Some drugs are marketed in more than one salt forms according to the producing pharmaceutical company and the nature of the dosage form. For example Tetracycline is available as Tetracycline parent drug in certain dosage form or Tetracycline Hydrochloride salt and Tetracycline Phosphate salt in other dosage forms. Although certain underlying numerical values related to the design of the given drug are important to the producing companies; these values should be understandable and clear for health professional concerning the dose given of a drug in its parent form and the dose given in its salt form(s). Thus, if the dosage form contains Tetracycline (Mol.Wt. is 444.44), in its parent form, is 500mg/dose, this means that this dose weights 500mg of the Tetracycline, while in case of Hydrochloride salt (Mol.Wt. is 480.90), the weight of Tetracycline HCl equivalent to 500mg/dose should be 541.01mg; and that of Tetracycline Phosphate salt form (Mol.Wt. is 542.43) is 610.24mg. Normally, the 500mg dose of parent Tetracycline and its Hydrochloride (Mol.Wt. is 542.43) or Phosphate salts is (Mol.Wt. is 610.24mg), should produce the same therapeutic effect i.e. they are therapeutically equivalent.

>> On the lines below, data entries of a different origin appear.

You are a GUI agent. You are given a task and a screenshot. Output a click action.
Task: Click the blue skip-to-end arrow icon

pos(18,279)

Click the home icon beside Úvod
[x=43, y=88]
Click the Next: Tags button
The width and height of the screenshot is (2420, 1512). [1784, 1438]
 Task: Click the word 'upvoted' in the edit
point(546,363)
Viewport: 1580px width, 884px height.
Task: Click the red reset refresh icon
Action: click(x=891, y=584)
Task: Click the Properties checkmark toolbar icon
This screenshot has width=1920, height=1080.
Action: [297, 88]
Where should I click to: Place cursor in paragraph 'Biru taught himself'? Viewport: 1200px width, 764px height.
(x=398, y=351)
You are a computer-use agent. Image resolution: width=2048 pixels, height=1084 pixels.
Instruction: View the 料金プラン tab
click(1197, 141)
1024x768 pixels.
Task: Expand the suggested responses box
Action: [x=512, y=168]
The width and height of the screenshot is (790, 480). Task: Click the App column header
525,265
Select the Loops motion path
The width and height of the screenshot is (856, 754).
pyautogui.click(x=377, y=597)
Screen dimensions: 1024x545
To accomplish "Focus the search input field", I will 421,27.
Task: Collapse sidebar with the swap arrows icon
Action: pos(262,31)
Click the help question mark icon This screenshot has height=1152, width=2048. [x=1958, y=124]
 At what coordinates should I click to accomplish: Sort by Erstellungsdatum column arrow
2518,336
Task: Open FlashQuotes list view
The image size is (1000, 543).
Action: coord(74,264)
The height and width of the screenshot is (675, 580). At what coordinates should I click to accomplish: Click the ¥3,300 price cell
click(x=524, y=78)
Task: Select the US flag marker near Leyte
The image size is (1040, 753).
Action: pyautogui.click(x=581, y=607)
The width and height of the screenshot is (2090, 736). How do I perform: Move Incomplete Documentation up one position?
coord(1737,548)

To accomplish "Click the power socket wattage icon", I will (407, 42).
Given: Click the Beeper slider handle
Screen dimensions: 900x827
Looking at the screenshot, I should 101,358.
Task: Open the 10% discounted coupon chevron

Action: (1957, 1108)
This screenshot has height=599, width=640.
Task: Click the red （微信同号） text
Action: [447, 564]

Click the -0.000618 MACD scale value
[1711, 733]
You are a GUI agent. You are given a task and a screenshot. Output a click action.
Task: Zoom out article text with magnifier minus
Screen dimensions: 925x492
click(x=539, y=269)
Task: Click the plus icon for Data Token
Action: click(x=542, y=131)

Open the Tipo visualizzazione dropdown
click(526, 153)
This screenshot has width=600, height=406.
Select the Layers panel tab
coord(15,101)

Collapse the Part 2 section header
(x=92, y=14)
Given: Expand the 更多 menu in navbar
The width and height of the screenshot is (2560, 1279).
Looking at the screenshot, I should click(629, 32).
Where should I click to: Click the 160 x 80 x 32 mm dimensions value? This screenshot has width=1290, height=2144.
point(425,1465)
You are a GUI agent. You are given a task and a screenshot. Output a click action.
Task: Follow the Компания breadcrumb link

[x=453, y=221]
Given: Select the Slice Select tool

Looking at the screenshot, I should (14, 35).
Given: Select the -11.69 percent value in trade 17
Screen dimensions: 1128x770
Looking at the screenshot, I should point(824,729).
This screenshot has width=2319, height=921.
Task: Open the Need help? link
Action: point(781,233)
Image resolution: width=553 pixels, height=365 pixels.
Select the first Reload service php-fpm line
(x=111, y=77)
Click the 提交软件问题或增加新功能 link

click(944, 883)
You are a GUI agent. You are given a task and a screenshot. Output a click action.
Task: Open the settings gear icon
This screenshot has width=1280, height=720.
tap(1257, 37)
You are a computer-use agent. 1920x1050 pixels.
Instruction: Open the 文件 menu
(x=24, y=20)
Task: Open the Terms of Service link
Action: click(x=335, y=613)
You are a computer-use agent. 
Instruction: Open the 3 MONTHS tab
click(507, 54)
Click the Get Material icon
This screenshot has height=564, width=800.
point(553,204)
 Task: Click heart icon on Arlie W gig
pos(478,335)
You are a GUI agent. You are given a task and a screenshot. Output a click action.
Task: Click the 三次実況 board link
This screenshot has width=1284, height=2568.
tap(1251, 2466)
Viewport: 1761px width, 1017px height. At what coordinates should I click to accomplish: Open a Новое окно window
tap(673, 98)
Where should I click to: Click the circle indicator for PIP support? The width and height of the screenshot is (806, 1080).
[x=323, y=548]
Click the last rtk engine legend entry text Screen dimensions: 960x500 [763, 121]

In contrast, Metoprolol is used as antihypertensive agent, and helps prevent strokes, heart attacks, and kidney problems and in case of angina, it is used to treat chest pain and to improve survival after a heart attack. Metoprolol is available in two salt forms; Metoprolol tartrate is only available as an immediate- release tablets and Metoprolol succinate as an extended release dosage form. It has been proven that Metoprolol succinate reduces mortality in heart failure and is therapeutically preferred over immediate-release Metoprolol tartrate in these patients.
A further point related to this review and to be considered is the hydrated forms of the drugs. A hydrated molecule is a molecule that is loosely attached to a certain number of water molecules. This hydration of the drug molecule could occur during the process of drug purification and/or crystallization processes. The number of water molecules attached to one molecular weight of the drug usually represented as "Drug name-nH2O”, where n is the number of water molecules per formula unit of the drug, is commonly used to show that a drug is hydrated and for monohydrate form of a drug, n is one, and for hex hydrated drug, n is 6. An example of hydrated drug molecule is Ampicillin trihydrate (Ampicillin.3H2O). Ampicillin (Mol. Wt. is 349.41), and that of Ampicillin trihydrate is 405.41, thus 580.14mg weight of ampicillin trihydrate is equivalent to 500mg dose of ampicillin.
Conclusion
In conclusion, it seems important for all health practitioners to be aware of the difference between the dosage forms containing a parent drug and others in drug salt or hydrated forms, and be informed that these forms of drug have or have not effect of therapeutic activity and/or their bioequivalence properties as this could determine their decision-making of drug prescribing [1-7].